[Stored entries]
────────────────────
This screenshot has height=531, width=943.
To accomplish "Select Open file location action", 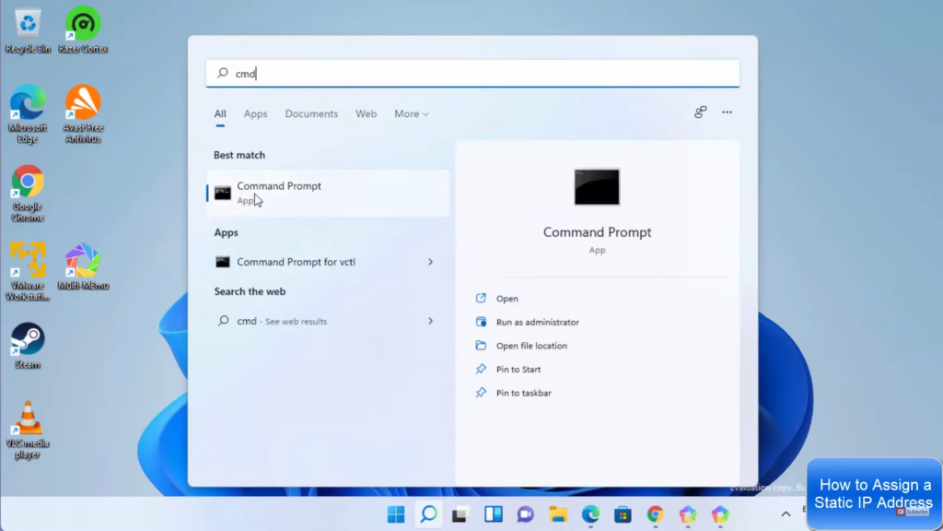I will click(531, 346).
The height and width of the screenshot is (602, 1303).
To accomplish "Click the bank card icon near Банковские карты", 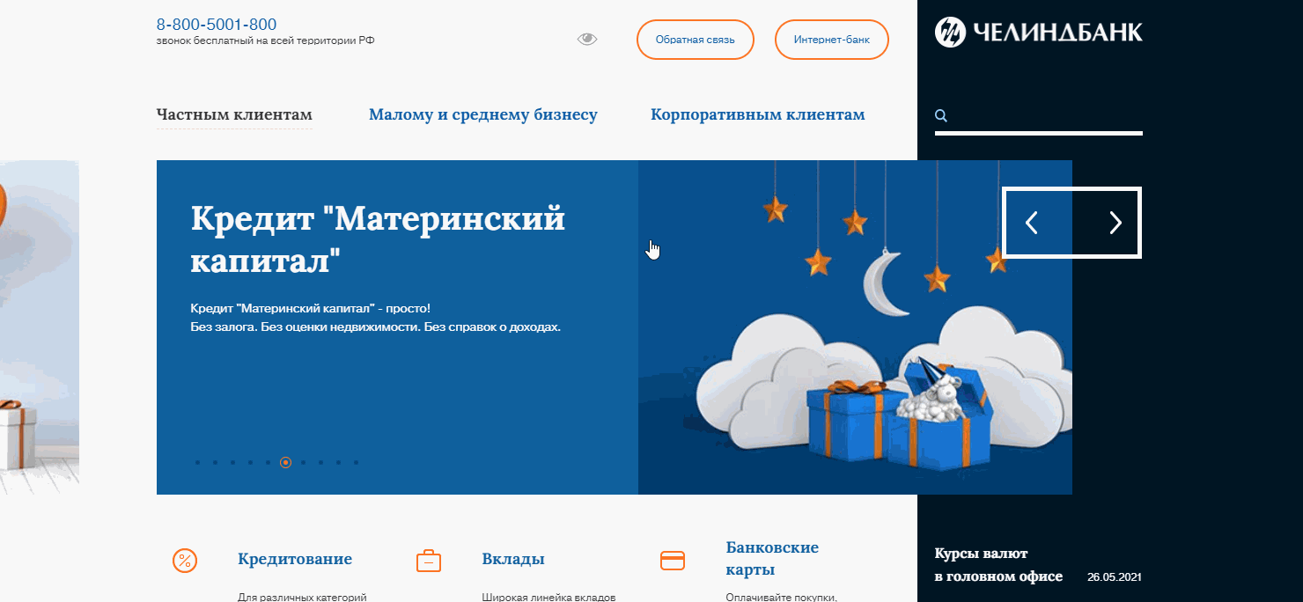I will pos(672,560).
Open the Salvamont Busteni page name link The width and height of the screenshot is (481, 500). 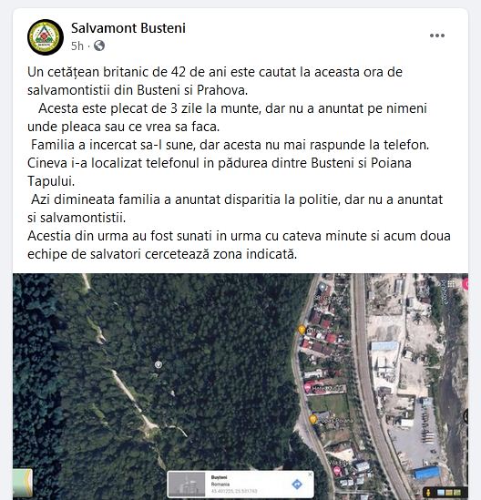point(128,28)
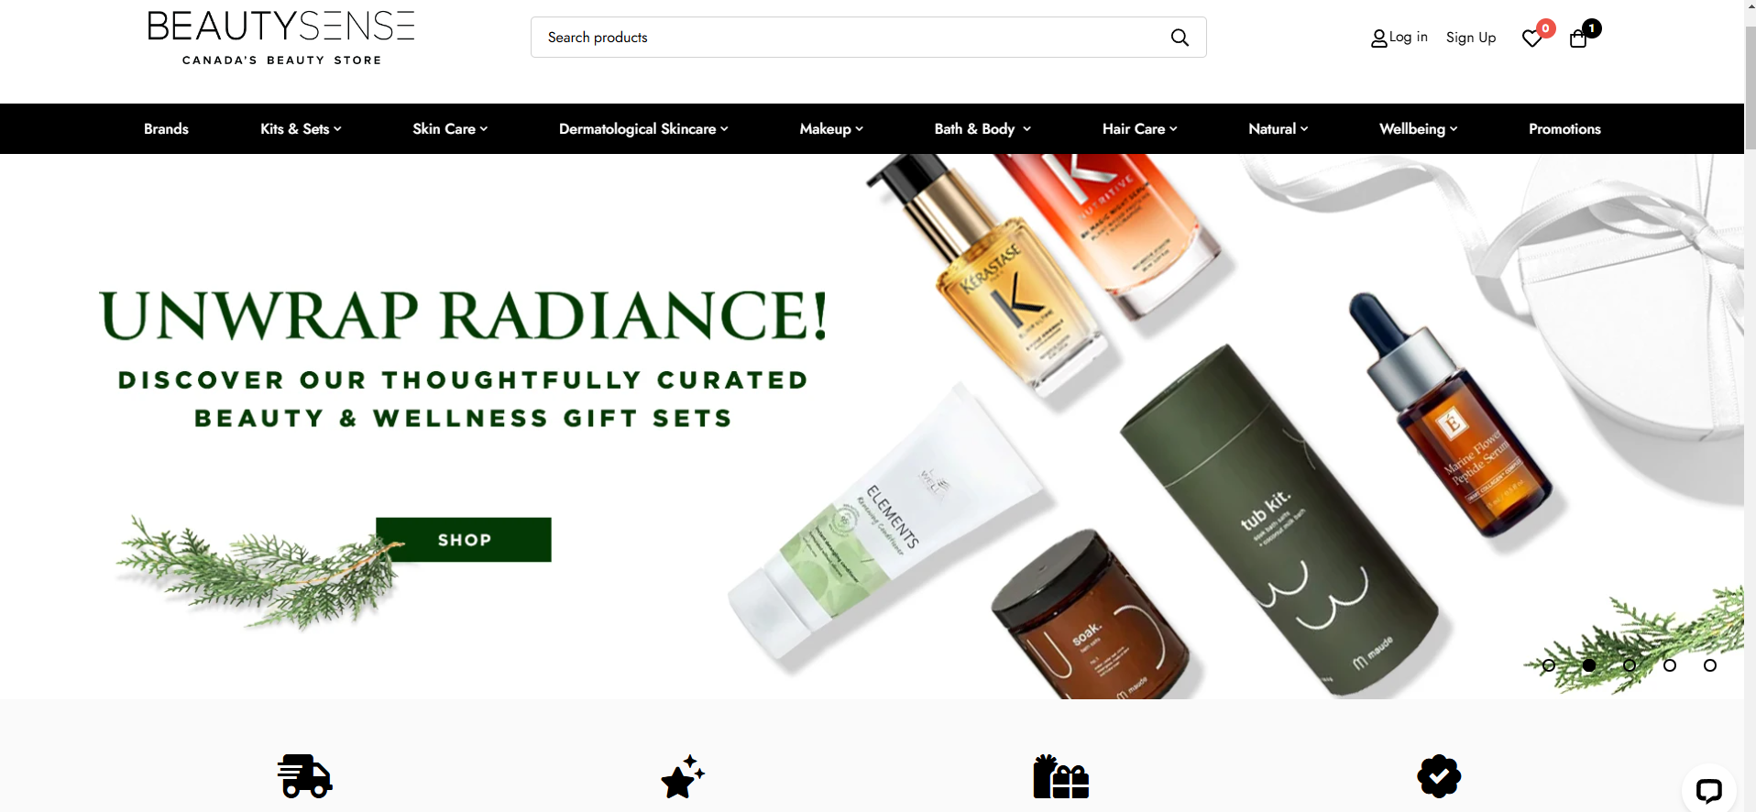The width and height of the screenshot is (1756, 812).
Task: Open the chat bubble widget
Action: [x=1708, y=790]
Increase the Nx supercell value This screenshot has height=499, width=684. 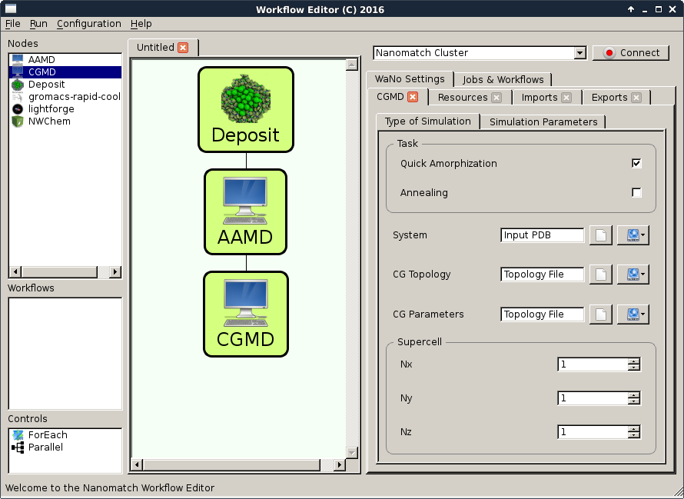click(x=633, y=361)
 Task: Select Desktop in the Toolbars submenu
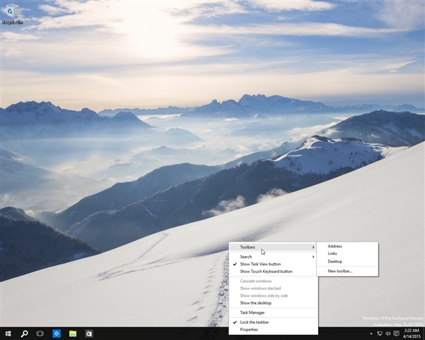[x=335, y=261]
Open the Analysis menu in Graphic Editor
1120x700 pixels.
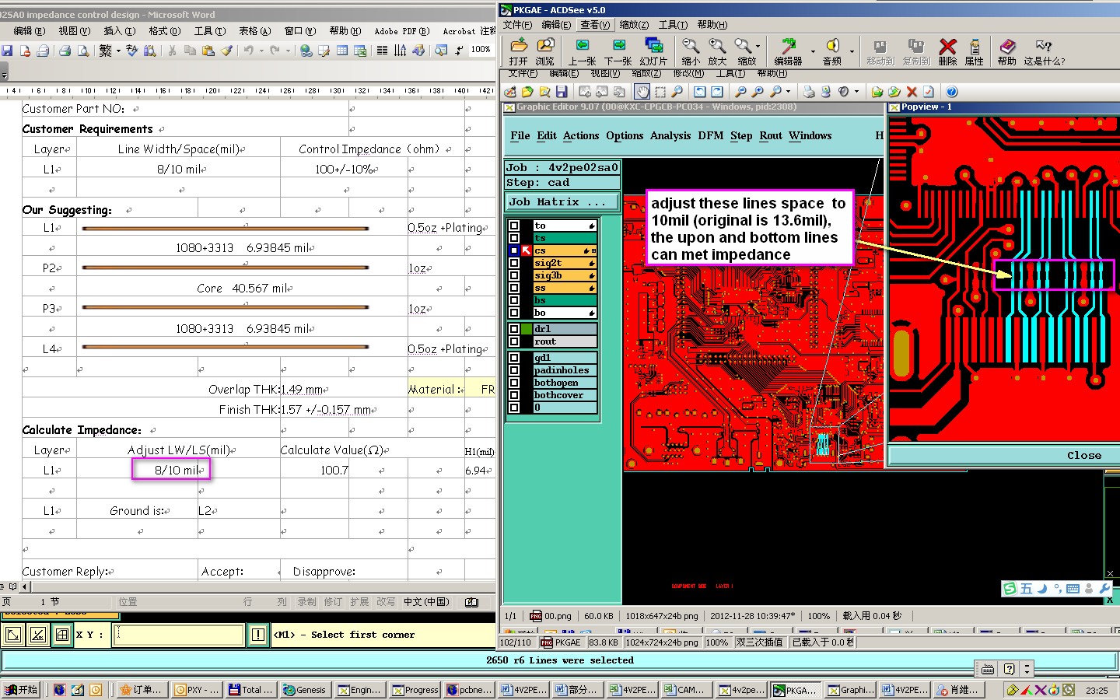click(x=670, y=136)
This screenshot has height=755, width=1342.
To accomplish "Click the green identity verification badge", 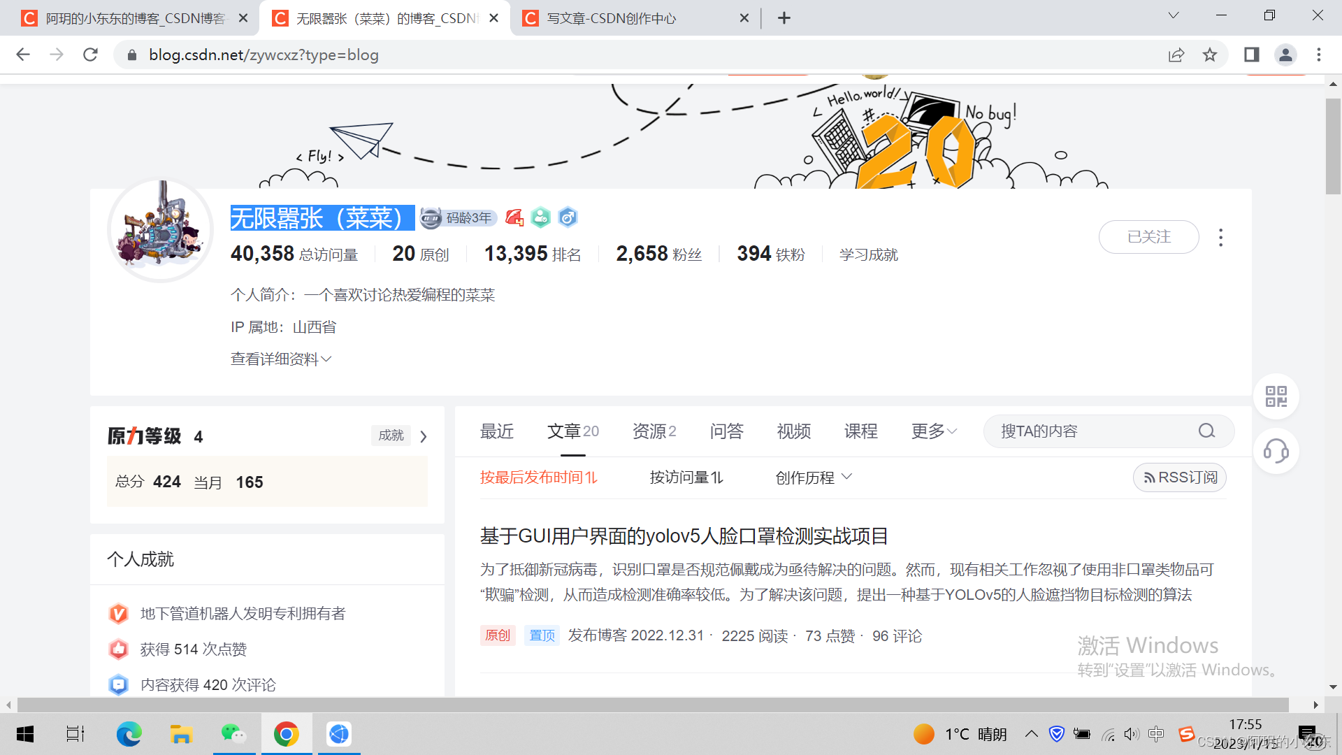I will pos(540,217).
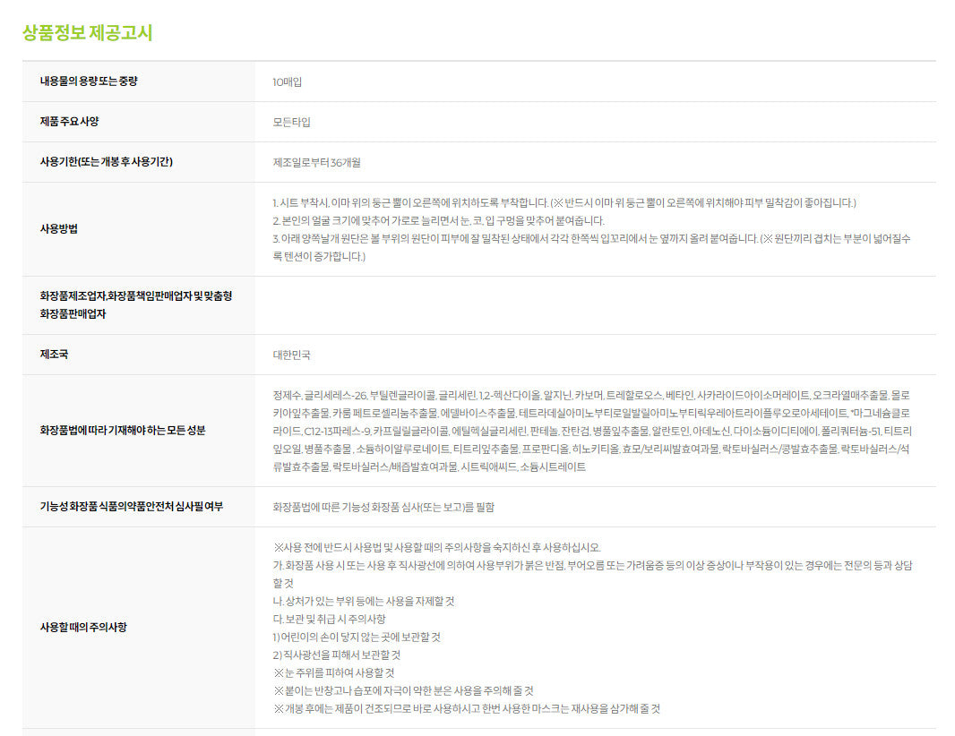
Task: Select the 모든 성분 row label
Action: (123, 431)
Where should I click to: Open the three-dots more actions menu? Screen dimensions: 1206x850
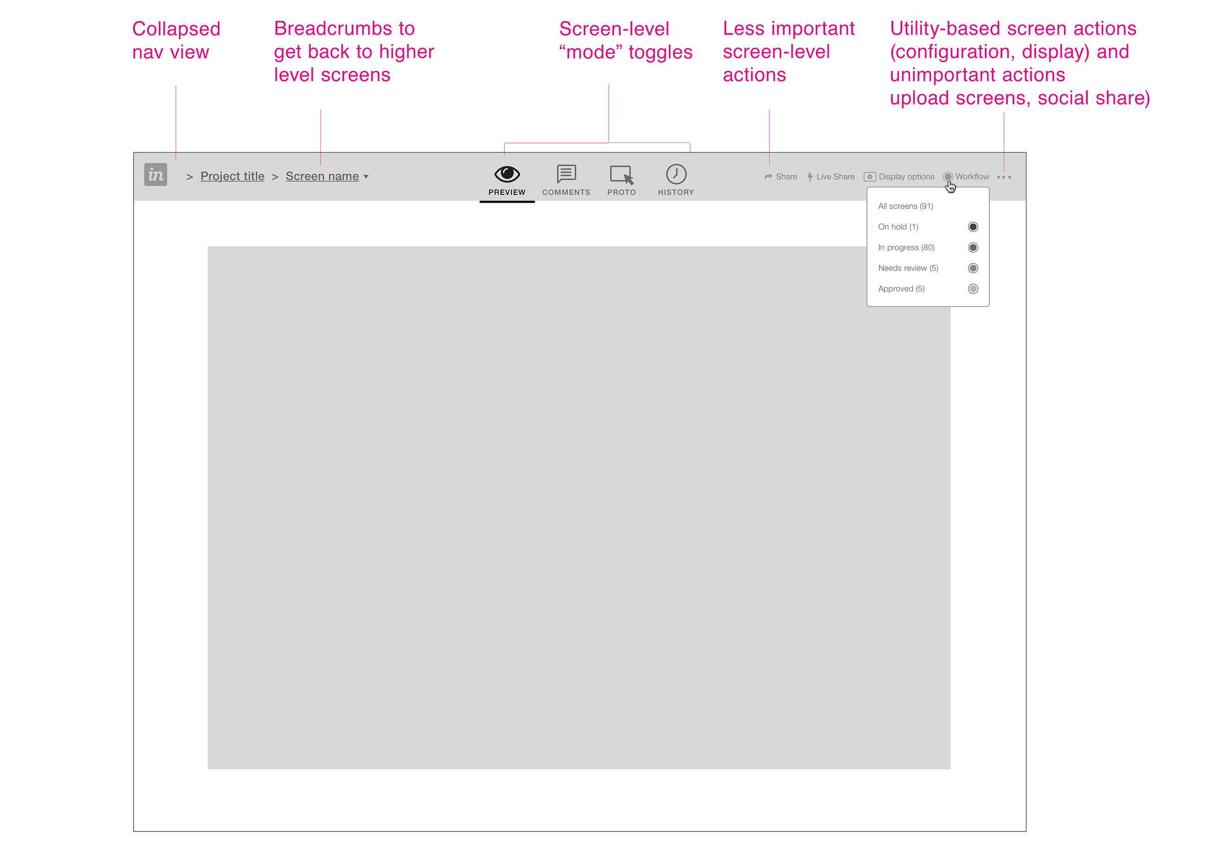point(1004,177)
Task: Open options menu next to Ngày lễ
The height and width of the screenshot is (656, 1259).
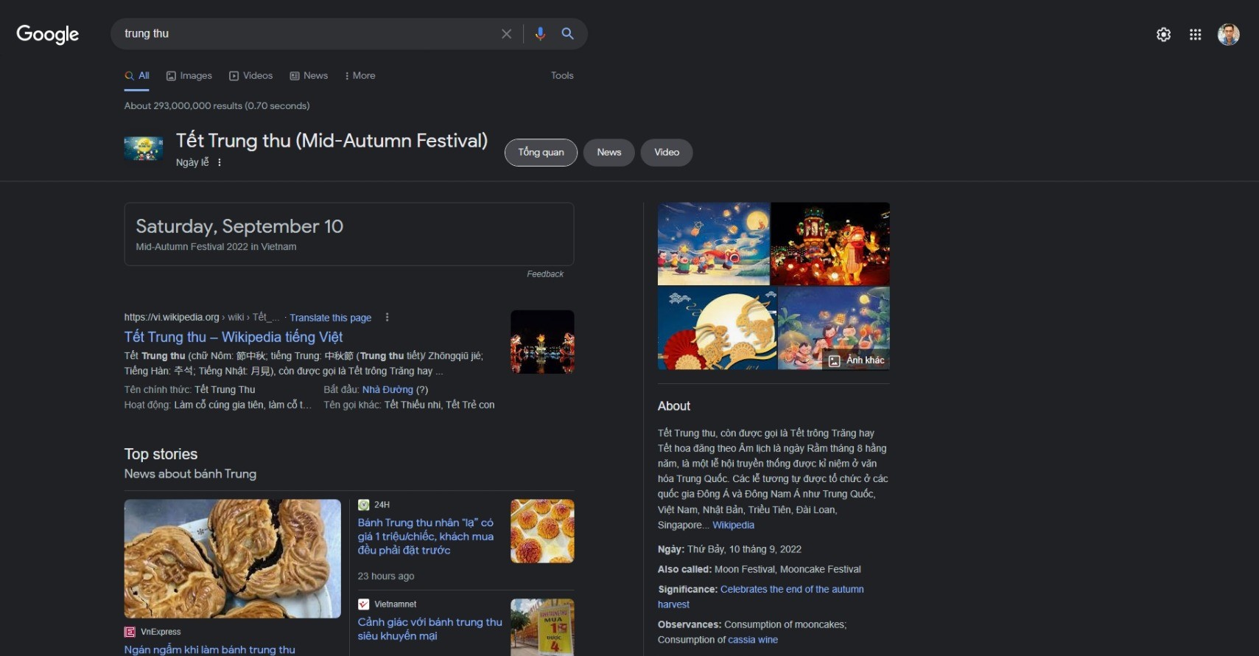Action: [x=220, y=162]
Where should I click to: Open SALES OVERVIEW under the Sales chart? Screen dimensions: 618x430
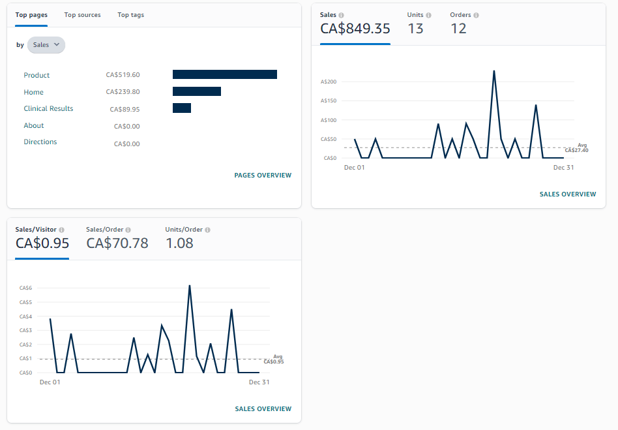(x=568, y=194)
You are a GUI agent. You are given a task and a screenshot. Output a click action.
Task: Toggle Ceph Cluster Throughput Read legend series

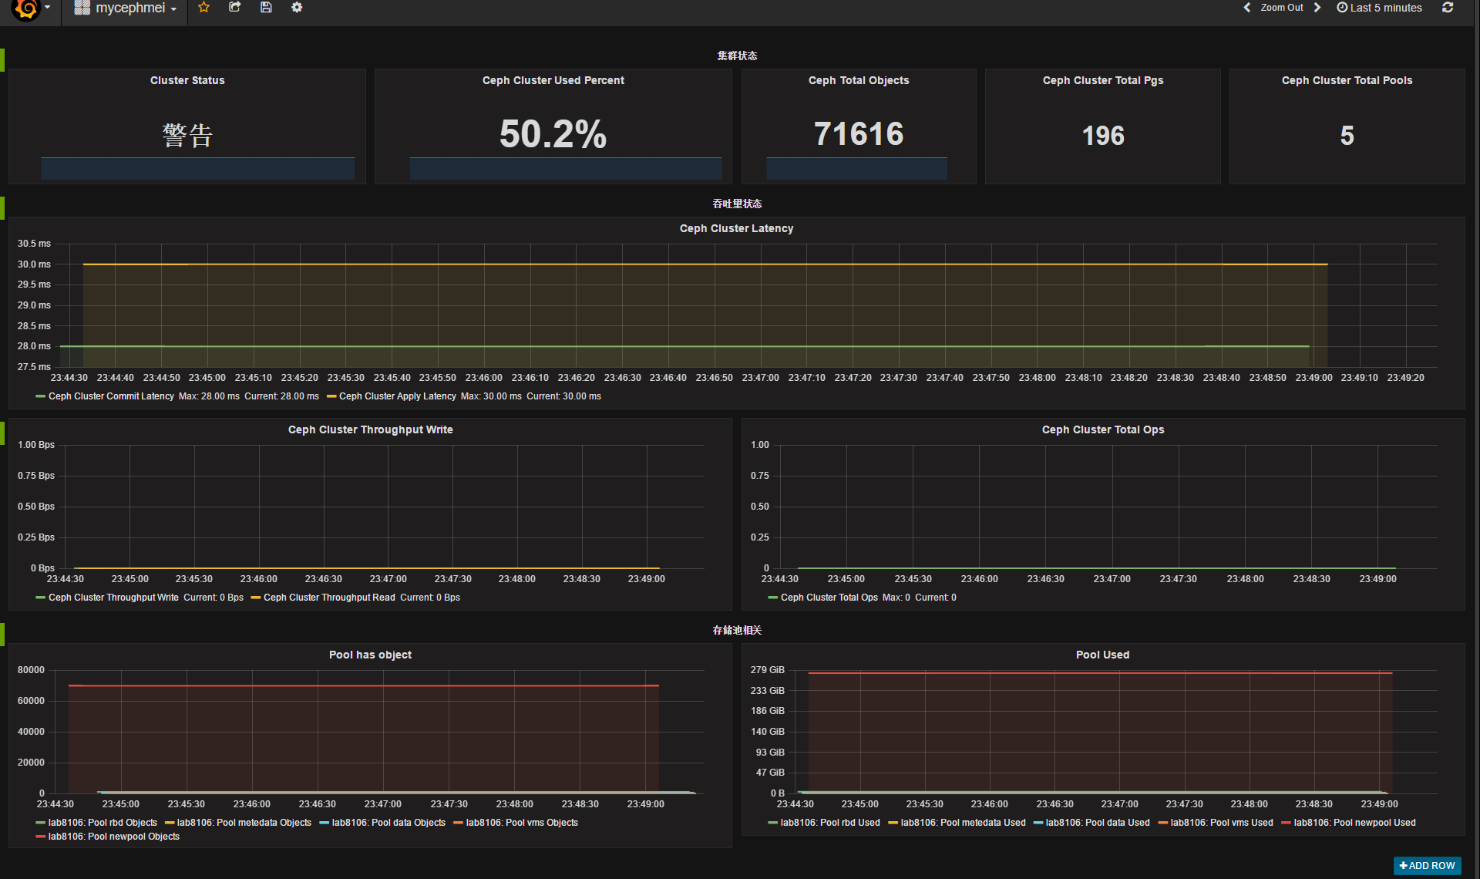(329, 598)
────────────────────
YOUR GOAL
Please rewrite the records as a Markdown table with the columns No. and Text, beginning at the line that contains "Where should I click to: Open the" and continuing through the end of the records. Skip blank lines and leave the pictures out.

OUTPUT FOR THIS TASK
| No. | Text |
|---|---|
| 1 | Where should I click to: Open the three-dots more actions menu? Screen dimensions: 1206x850 |
| 2 | point(1004,177) |
| 3 | Task: Open options menu next to Ngày lễ |
| 4 | The height and width of the screenshot is (656, 1259). |
| 5 | Action: [x=220, y=162] |
| 6 | Where should I click to: Open SALES OVERVIEW under the Sales chart? Screen dimensions: 618x430 |
| 7 | (x=568, y=194) |
| 8 | You are a GUI agent. You are given a task and a screenshot. Output a click action. |
| 9 | Task: Toggle Ceph Cluster Throughput Read legend series |
| 10 | (329, 598) |